PROBLEM REQUIREMENTS: As written and without pictures, set down the lines from the one that contains "Screen dimensions: 1283x944" through the end of the data.

"""

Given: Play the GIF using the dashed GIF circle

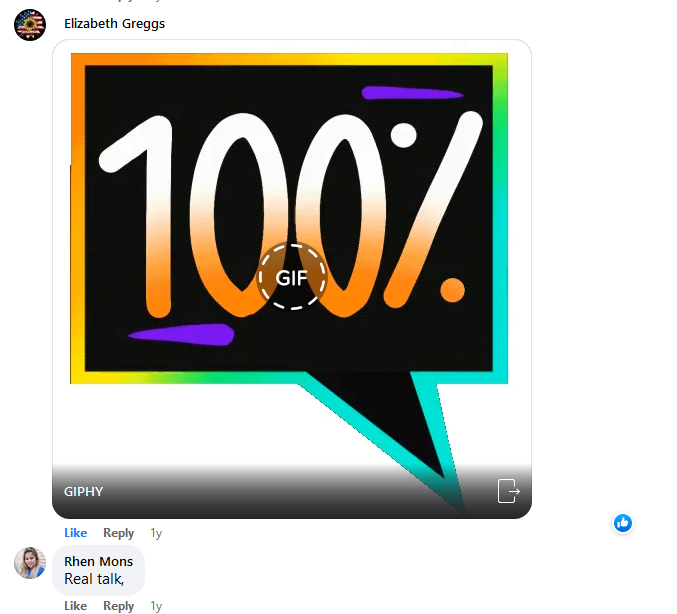Looking at the screenshot, I should pyautogui.click(x=292, y=277).
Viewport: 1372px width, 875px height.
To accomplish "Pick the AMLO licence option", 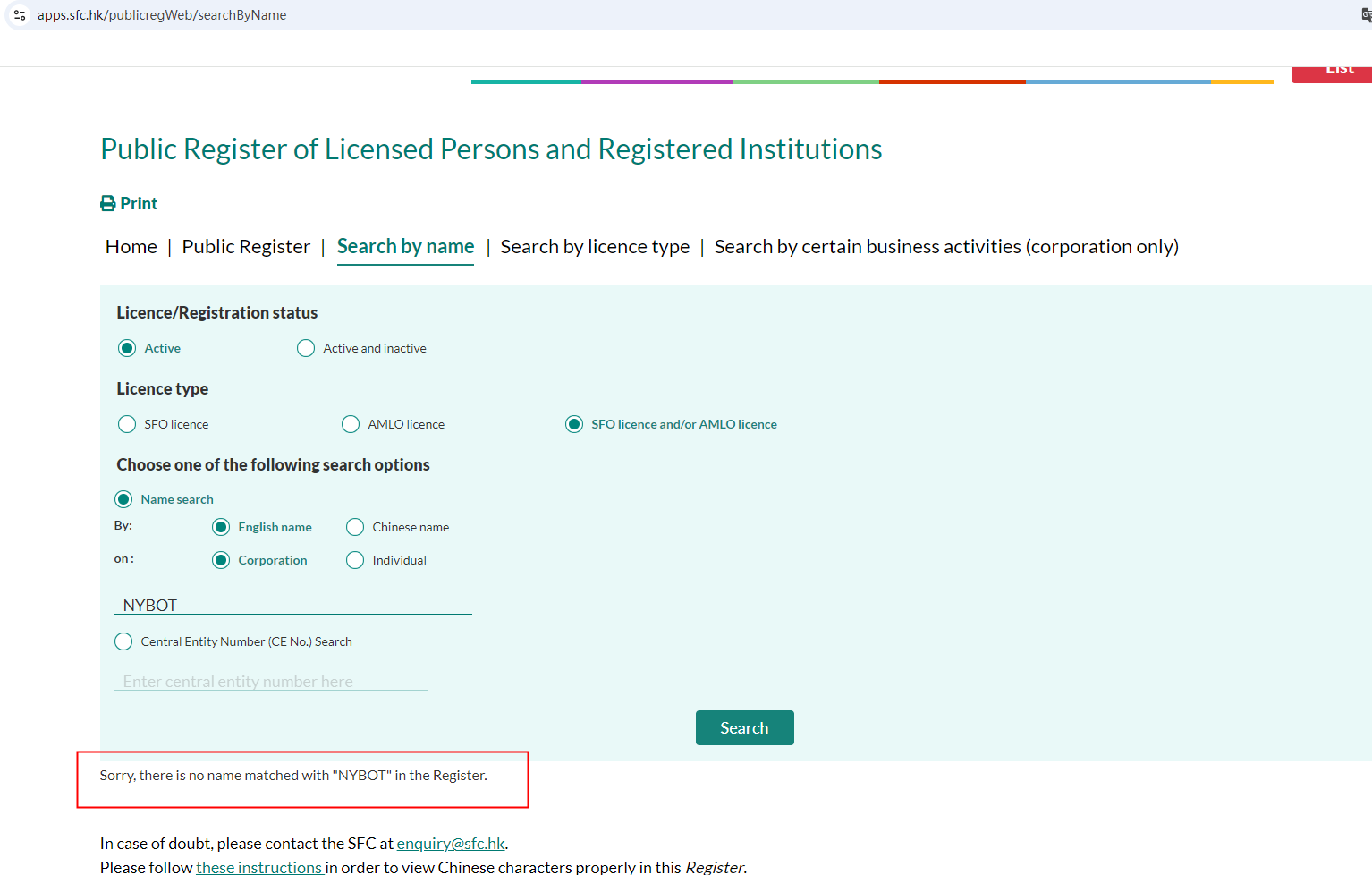I will 351,424.
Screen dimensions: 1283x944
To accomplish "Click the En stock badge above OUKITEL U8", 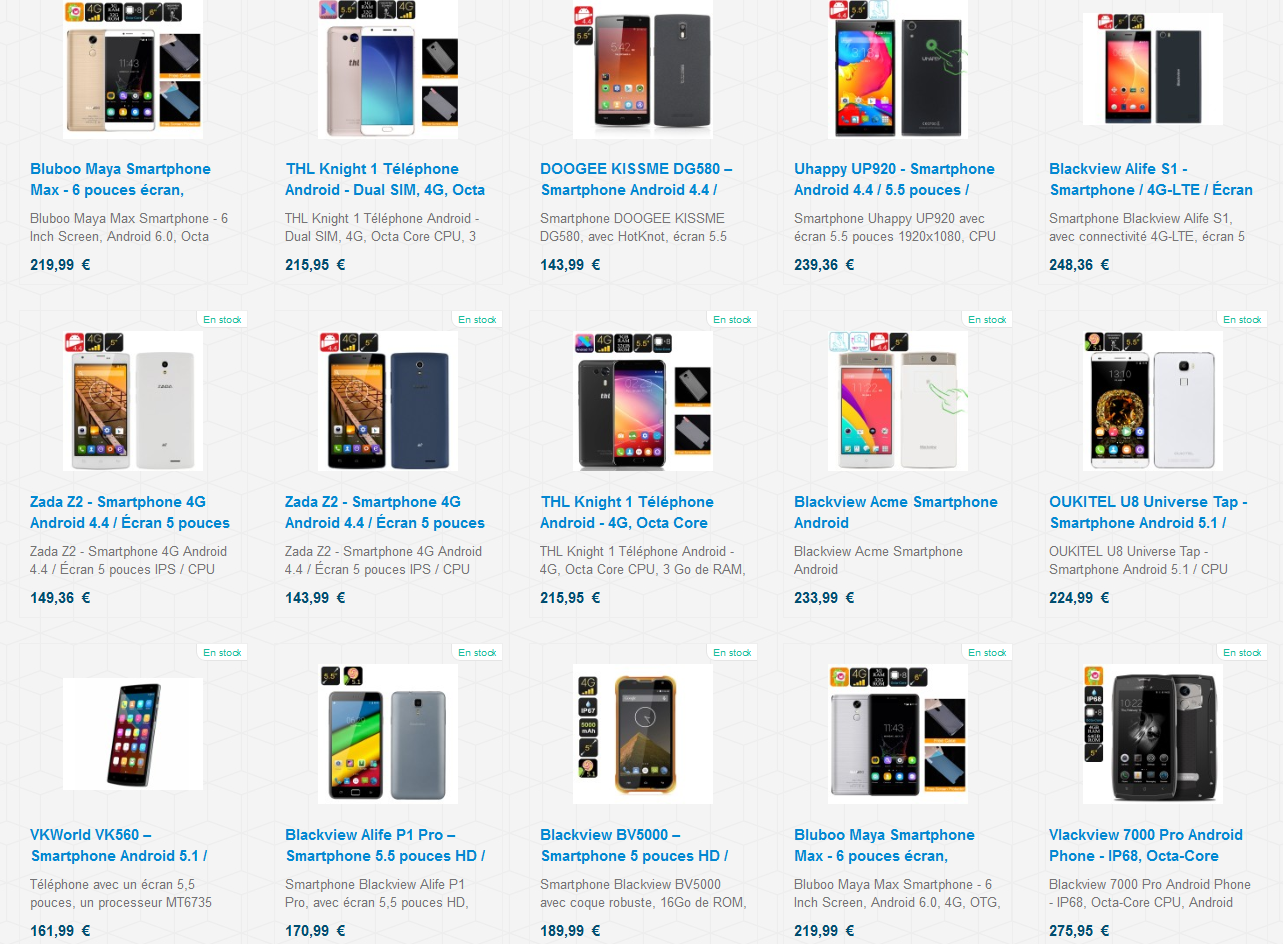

"""

RESULT OF THE EXERCISE:
Screen dimensions: 1283x944
To accomplish "Click the En stock badge above OUKITEL U8", 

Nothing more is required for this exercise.